**SUPPLIED PASSAGE**
################

DocketNumber: G012219
Citation Numbers: 22 Cal. App. 4th 1522, 28 Cal. Rptr. 2d 316, 94 Daily Journal DAR 2579, 93 Cal. Daily Op. Serv. 1552, 1994 Cal. App. LEXIS 170
Judges: Crosby
Filed Date: 2/28/1994
Status: Precedential
Modified Date: 11/3/2024
Court of Appeals of California, Fourth District, Division Three.
*1523 COUNSEL
Donna S. Davis, under appointment by the Court of Appeal, for Defendant and Appellant.
Daniel E. Lungren, Attorney General, George Williamson, Chief Assistant Attorney General, and Gary W. Schons, Assistant Attorney General, for Plaintiff and Respondent.
OPINION
CROSBY, J.
Jesus Peregrina-Larios was arrested after a hand-to-hand sale of $40 worth of cocaine to an undercover police officer. He had additional cocaine on his person. Convicted of one count of selling cocaine, he now contends the trial court erred in failing to instruct sua sponte on simple possession as a lesser included offense. He also challenges the constitutionality of CALJIC No. 2.90, the standard reasonable doubt instruction. We affirm.

################

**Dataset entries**
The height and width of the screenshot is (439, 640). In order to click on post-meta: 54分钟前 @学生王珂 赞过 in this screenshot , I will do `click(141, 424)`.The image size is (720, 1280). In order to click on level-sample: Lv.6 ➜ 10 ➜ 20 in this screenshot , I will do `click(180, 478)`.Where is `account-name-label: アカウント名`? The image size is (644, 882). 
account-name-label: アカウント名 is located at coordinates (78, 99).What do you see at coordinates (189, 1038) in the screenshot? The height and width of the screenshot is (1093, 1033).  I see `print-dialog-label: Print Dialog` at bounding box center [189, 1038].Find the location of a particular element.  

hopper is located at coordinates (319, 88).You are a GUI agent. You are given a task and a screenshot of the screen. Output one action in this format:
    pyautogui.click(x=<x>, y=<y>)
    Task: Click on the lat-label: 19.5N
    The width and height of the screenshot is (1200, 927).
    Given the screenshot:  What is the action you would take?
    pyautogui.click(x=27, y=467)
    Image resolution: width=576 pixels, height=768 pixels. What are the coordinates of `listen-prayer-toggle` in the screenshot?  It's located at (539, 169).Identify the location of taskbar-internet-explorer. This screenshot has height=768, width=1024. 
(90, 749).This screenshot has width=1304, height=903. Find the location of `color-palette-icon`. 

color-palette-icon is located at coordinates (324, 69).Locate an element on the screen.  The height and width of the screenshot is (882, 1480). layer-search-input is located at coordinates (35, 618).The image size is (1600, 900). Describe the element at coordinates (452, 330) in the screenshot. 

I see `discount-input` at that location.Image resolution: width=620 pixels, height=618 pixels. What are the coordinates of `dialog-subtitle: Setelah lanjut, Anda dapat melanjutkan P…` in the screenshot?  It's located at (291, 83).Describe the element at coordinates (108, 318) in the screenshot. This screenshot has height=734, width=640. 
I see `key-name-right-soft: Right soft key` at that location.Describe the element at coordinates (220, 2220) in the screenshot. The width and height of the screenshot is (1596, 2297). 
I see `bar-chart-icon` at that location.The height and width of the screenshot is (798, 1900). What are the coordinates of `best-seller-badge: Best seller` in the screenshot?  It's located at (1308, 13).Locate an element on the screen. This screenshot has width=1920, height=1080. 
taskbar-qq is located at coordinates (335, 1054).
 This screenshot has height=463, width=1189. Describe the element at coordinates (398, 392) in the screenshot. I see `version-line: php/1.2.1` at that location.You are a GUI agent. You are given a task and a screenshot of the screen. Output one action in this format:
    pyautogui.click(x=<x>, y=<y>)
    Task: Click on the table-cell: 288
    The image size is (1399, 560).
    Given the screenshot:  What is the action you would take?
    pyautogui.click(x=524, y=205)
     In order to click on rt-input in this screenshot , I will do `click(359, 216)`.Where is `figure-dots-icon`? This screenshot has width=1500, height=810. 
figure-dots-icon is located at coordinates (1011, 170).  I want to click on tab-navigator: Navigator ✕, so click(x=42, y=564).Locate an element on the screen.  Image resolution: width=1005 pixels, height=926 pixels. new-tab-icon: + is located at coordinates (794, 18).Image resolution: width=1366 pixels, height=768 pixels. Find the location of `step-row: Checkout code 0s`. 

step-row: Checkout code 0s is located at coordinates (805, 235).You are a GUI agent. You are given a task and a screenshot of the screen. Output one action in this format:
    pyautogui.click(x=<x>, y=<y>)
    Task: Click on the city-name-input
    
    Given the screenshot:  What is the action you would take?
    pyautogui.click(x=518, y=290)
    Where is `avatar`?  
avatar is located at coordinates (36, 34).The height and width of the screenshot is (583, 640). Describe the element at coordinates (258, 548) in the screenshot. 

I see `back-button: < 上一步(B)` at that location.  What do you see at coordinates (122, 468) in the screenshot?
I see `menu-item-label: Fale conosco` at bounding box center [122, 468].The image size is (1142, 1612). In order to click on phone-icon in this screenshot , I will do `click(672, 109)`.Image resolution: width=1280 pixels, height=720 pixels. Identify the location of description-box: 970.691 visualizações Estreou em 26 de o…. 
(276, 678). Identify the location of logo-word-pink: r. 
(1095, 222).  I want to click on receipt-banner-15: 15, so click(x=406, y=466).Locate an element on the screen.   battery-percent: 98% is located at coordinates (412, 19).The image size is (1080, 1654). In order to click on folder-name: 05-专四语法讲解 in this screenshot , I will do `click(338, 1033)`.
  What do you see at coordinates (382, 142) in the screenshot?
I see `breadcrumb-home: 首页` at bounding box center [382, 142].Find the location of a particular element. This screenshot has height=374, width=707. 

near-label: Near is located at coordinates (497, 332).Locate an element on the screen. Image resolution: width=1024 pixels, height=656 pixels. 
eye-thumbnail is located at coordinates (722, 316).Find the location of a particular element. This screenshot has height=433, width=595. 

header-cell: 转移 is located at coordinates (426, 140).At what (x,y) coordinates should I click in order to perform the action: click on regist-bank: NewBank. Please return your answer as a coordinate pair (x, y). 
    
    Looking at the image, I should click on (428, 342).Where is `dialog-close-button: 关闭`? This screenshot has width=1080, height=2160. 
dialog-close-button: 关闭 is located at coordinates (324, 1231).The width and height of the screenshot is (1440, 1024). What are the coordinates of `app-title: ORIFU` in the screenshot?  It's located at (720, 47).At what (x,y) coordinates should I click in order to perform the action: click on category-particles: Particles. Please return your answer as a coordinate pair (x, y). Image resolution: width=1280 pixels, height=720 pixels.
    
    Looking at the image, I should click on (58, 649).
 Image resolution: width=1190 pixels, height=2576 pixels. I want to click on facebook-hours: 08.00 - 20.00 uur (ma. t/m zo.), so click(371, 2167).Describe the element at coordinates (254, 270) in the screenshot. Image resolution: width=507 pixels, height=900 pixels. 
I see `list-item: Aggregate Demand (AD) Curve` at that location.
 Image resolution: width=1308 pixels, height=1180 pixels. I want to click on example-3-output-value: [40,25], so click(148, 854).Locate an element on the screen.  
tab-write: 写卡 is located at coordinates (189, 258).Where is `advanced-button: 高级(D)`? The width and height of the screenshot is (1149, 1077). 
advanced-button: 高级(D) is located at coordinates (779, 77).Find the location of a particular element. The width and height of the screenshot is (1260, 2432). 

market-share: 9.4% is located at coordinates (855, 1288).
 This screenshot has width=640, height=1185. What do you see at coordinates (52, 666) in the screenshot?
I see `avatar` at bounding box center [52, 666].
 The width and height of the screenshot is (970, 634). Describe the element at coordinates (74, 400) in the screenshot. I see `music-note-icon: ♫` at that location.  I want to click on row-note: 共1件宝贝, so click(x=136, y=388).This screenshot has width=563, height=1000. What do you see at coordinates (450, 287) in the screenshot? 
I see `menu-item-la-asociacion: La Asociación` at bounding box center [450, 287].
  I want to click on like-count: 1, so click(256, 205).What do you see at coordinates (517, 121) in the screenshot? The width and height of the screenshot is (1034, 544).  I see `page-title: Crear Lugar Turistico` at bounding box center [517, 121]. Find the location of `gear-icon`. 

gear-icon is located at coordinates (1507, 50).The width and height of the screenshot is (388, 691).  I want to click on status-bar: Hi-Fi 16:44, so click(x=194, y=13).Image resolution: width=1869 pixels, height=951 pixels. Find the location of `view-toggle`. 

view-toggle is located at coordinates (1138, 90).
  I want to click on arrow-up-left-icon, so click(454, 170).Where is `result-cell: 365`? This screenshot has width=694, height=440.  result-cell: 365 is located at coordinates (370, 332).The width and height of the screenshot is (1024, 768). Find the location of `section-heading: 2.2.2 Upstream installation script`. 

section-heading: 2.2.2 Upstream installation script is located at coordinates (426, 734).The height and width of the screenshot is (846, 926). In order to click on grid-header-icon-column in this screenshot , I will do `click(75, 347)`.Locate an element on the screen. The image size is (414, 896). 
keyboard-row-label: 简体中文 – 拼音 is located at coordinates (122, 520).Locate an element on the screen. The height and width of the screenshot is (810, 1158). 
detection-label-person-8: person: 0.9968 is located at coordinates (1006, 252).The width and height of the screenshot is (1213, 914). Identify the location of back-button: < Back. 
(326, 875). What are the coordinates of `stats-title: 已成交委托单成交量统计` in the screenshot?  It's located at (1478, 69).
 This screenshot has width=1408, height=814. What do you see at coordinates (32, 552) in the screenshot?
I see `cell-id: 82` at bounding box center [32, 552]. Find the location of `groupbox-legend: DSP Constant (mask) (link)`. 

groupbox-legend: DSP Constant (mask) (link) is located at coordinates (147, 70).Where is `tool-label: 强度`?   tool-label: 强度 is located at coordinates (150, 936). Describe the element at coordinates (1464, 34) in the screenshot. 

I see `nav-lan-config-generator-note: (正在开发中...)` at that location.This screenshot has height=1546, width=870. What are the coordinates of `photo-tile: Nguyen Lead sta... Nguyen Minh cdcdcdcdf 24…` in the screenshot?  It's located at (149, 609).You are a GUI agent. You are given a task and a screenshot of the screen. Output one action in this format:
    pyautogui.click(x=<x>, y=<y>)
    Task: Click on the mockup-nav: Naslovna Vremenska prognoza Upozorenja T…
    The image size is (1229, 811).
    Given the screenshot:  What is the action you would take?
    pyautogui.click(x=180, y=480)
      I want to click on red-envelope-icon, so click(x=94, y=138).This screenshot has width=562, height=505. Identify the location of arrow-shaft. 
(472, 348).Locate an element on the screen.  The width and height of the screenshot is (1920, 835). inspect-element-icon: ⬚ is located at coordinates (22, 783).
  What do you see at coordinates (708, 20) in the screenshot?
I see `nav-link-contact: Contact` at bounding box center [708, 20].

################

**REQUIRED WORK**
(A) Answer these questions from the court opinion:
(i) Which court issued the opinion?
(ii) Who appeared for the defendant and appellant?
(iii) What dollar amount of cocaine was sold to the undercover officer?
(B) Output the portion of the court opinion starting at "DocketNumber: G012219" and ending at "District, Division Three.".

**RESPONSES TO THE TASKS**
(A)
(i) The Court of Appeals of California, Fourth District, Division Three.
(ii) Donna S. Davis, under appointment by the Court of Appeal.
(iii) $40 worth.

(B)
DocketNumber: G012219
Citation Numbers: 22 Cal. App. 4th 1522, 28 Cal. Rptr. 2d 316, 94 Daily Journal DAR 2579, 93 Cal. Daily Op. Serv. 1552, 1994 Cal. App. LEXIS 170
Judges: Crosby
Filed Date: 2/28/1994
Status: Precedential
Modified Date: 11/3/2024
Court of Appeals of California, Fourth District, Division Three.